GOAL: In the records below, switch every "screenshot" to "screen capture" across the stretch from the line containing "The width and height of the screenshot is (515, 329)." through the line containing "tap(647, 9)", and return only those lines with all else unchanged. Leave the pictures out of the answer.

** START INFORMATION PROVIDED **

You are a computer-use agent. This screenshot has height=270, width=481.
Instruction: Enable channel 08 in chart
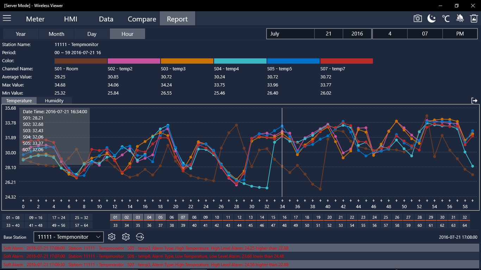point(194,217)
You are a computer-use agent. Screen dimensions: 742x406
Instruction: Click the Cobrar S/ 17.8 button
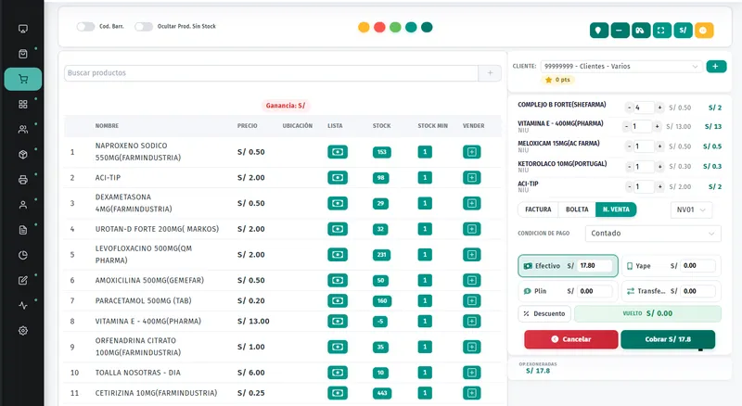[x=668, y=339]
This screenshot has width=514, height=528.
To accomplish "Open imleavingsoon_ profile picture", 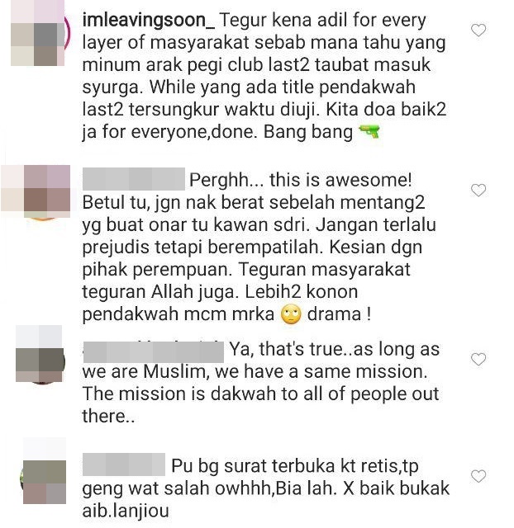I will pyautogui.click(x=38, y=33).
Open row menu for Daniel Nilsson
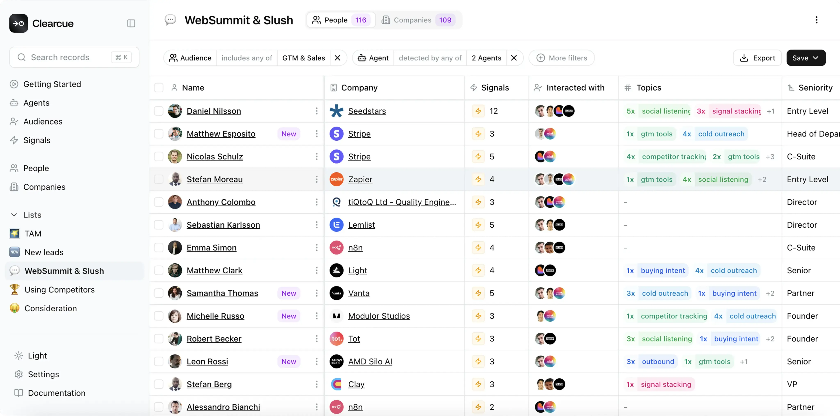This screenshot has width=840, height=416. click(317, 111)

** END INFORMATION PROVIDED **
** START INFORMATION PROVIDED **

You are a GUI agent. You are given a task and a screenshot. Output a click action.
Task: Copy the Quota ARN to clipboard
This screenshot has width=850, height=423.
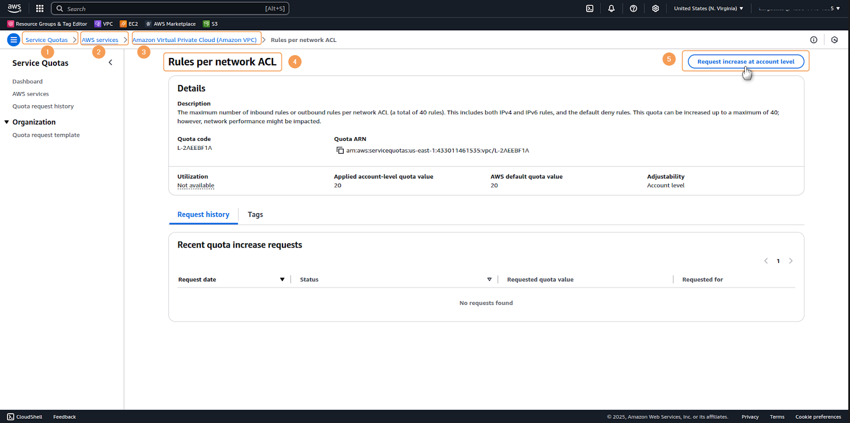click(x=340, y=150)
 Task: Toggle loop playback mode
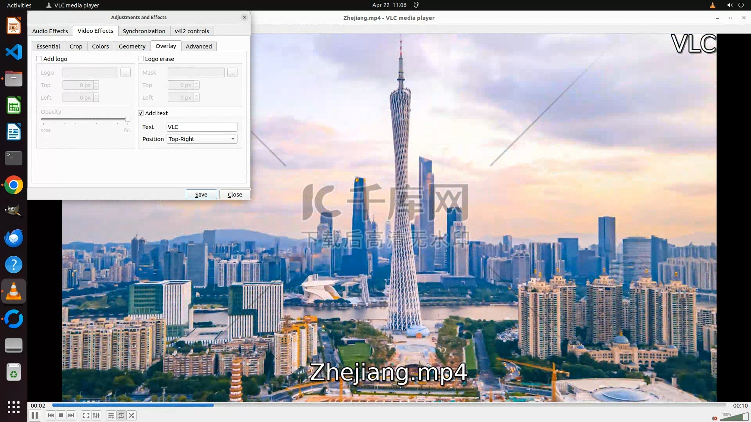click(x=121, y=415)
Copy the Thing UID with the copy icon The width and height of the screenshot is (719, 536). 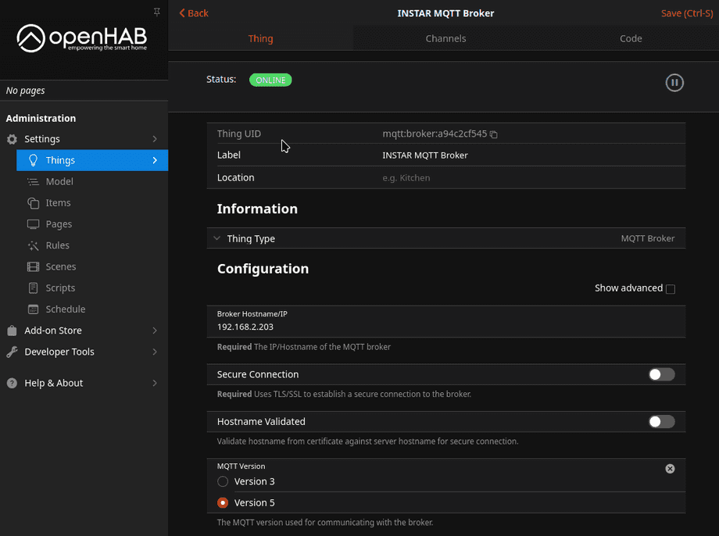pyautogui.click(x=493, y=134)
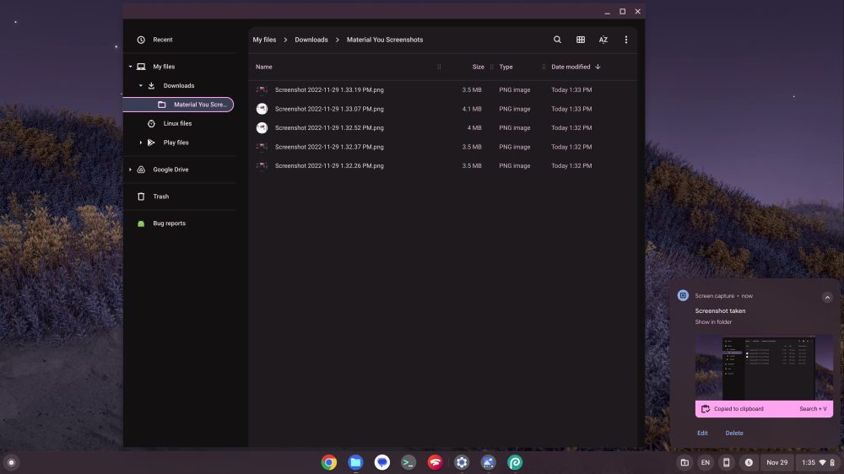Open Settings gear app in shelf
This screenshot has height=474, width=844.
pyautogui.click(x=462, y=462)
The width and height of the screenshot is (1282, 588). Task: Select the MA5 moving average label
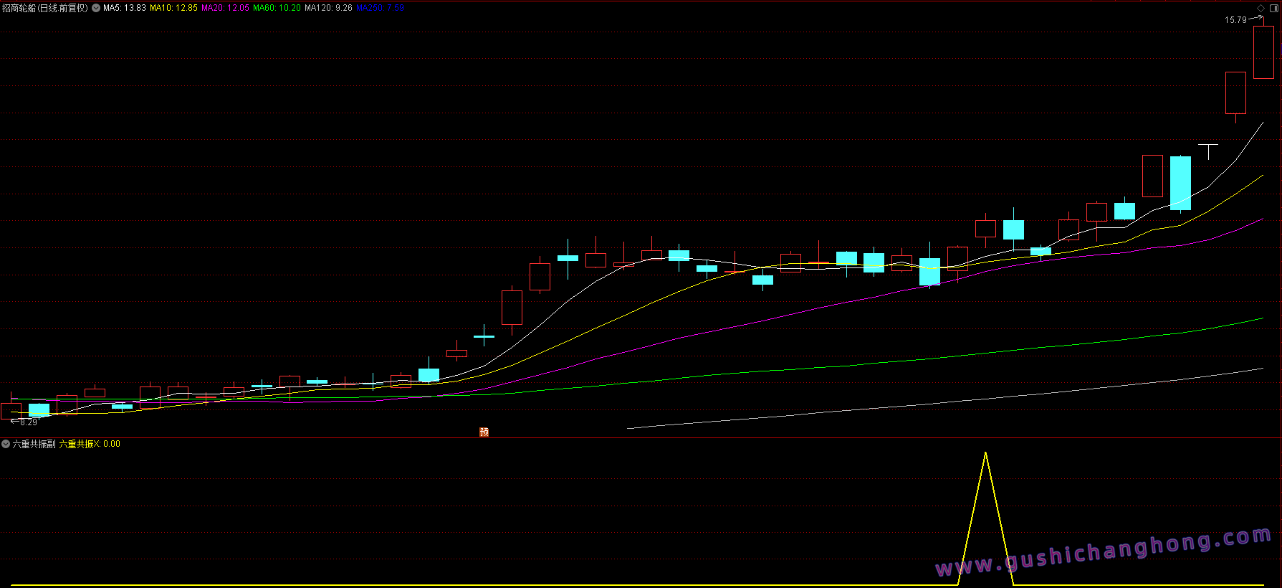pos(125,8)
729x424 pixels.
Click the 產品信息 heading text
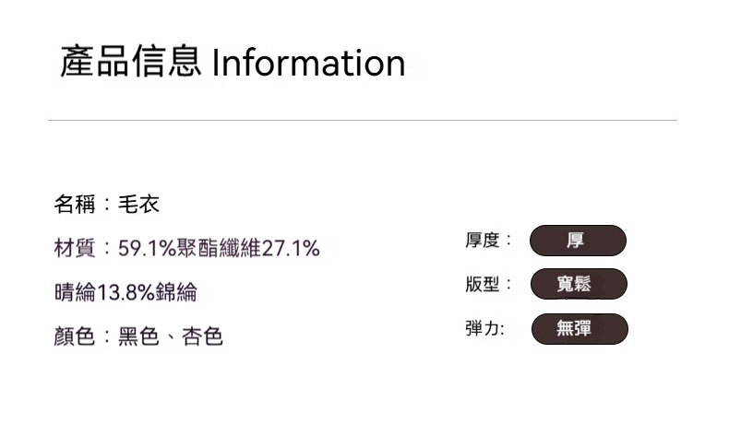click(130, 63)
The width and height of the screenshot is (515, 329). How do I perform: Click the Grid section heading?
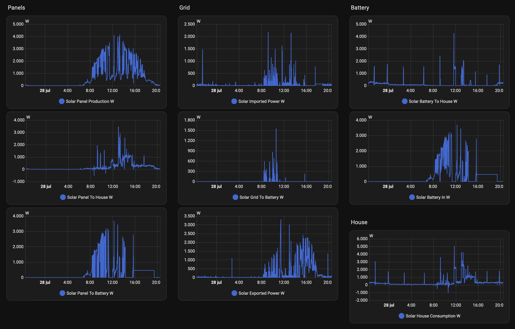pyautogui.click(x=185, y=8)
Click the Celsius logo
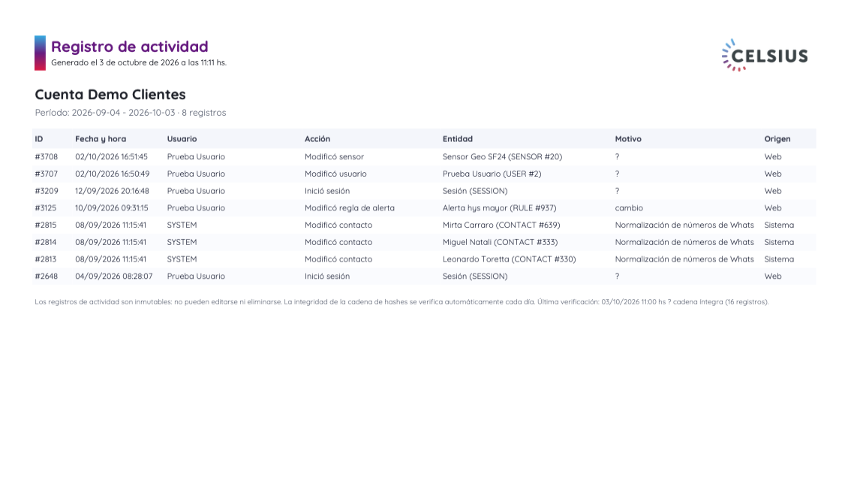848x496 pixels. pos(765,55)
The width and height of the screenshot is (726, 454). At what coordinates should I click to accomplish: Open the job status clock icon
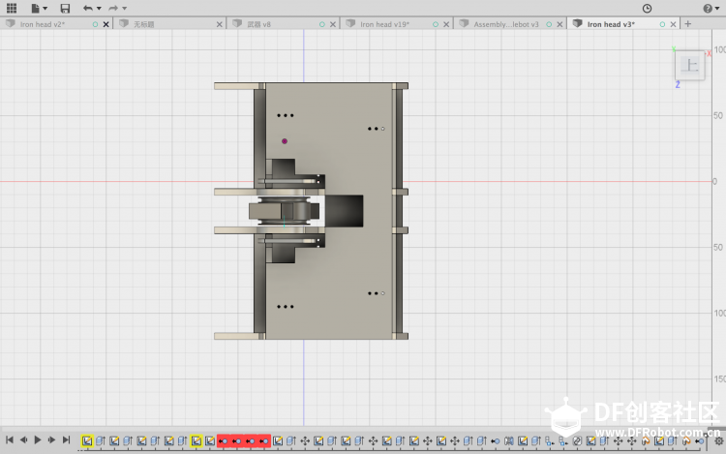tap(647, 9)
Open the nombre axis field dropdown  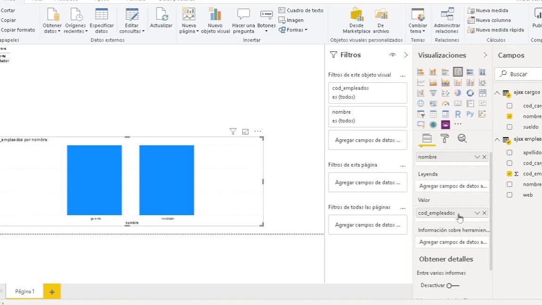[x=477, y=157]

** END INFORMATION PROVIDED **

THE RESPONSE:
The width and height of the screen capture is (515, 329). How do I perform: Click the Grid section heading?
pyautogui.click(x=185, y=8)
Click the Celsius logo
848x496 pixels. pos(765,55)
The width and height of the screen capture is (726, 454). At what coordinates should I click to accomplish: Open the job status clock icon
tap(647, 9)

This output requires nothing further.